C++无锁编程——无锁队列(queue)
贺志国
2023.7.11
上一篇博客给出了最简单的C++数据结构——栈的几种无锁实现方法。队列的挑战与栈的有些不同,因为Push()
和Pop()
函数在队列中操作的不是同一个地方。因此同步的需求就不一样。需要保证对一端的修改是正确的,且对另一端是可见的。因此队列需要两个Node
指针:head_
和tail_
。这两个指针都是原子变量,从而可在加锁的情形下,可给多个线程同时访问。首先来分析单生产者/单消费者的情形。
一、单生产者-单消费者模型下的无锁队列
单生产者/单消费者模型就是指,在某一时刻,最多只存在一个线程调用Push()
函数,最多只存在一个线程调用Pop()
函数。该情形下的代码(文件命名为 lock_free_queue.h
)如下:
#pragma once
#include <atomic>
#include <memory>
template <typename T>
class LockFreeQueue {
public:
LockFreeQueue() : head_(new Node), tail_(head_.load()) {}
~LockFreeQueue() {
while (Node* old_head = head_.load()) {
head_.store(old_head->next);
delete old_head;
}
}
LockFreeQueue(const LockFreeQueue& other) = delete;
LockFreeQueue& operator=(const LockFreeQueue& other) = delete;
bool IsEmpty() const { return head_.load() == tail_.load(); }
void Push(const T& data) {
auto new_data = std::make_shared<T>(data);
Node* p = new Node; // 3
Node* old_tail = tail_.load(); // 4
old_tail->data.swap(new_data); // 5
old_tail->next = p; // 6
tail_.store(p); // 7
}
std::shared_ptr<T> Pop() {
Node* old_head = PopHead();
if (old_head == nullptr) {
return std::shared_ptr<T>();
}
const std::shared_ptr<T> res(old_head->data); // 2
delete old_head;
return res;
}
private:
// If the struct definition of Node is placed in the private data member
// field where 'head_' is defined, the following compilation error will occur:
//
// error: 'Node' has not been declared ...
//
// It should be a bug of the compiler. The struct definition of Node is put in
// front of the private member function `DeleteNodes` to eliminate this error.
struct Node {
// std::make_shared does not throw an exception.

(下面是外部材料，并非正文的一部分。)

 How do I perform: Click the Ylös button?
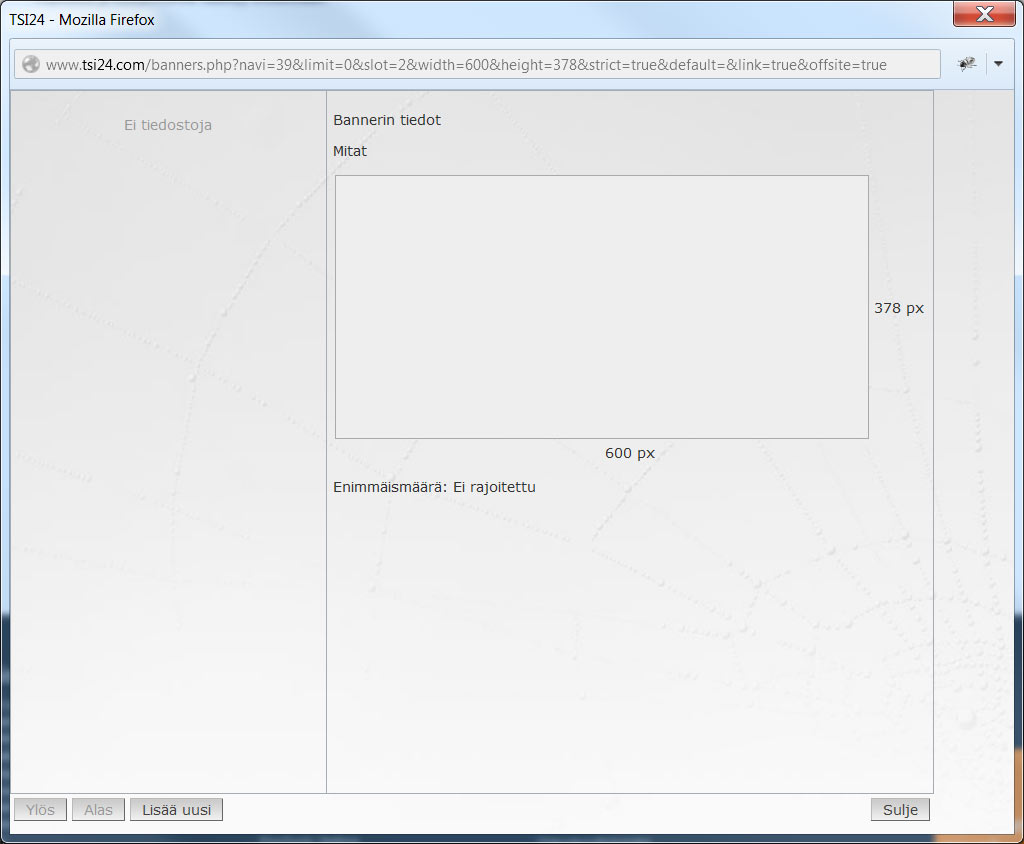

Node() : data(nullptr), next(nullptr) {}
std::shared_ptr<T> data;
Node* next;
};
private:
Node* PopHead() {
Node* old_head = head_.load();
if (old_head == tail_.load()) { // 1
return nullptr;
}
head_.store(old_head->next);
return old_head;
}
private:
std::atomic<Node*> head_;
std::atomic<Node*> tail_;
};
一眼望去,这个实现没什么毛病,当只有一个线程调用Push()
和Pop()
时,这种情况下队列一点毛病没有。Push()
和Pop()
之间的先行(happens-before )关系非常重要,直接关系到能否安全地获取到队列中的数据。对尾部节点tail_
的存储⑦(对应于上述代码片段中的注释// 7
,下同)同步(synchronizes with)于对tail_
的加载①,存储之前节点的data
指针⑤先行(happens-before )于存储tail_
。并且,加载tail_
先行于加载data
指针②,所以对data
的存储要先行于加载,一切都没问题。因此,这是一个完美的单生产者/单消费者(SPSC, single-producer, single-consume)队列。
问题在于当多线程对Push()
和Pop()
并发调用。先看一下Push()
:如果有两个线程并发调用Push()
,会新分配两个节点作为虚拟节点③,也会读取到相同的tail_
值④,因此也会同时修改同一个节点,同时设置data
和next
指针⑤⑥,存在明显的数据竞争!
PopHead()
函数也有类似的问题。当有两个线程并发的调用这个函数时,这两个线程就会读取到同一个head_
,并且会通过next
指针去修改旧值。两个线程都能索引到同一个节点——真是一场灾难!不仅要保证只有一个Pop()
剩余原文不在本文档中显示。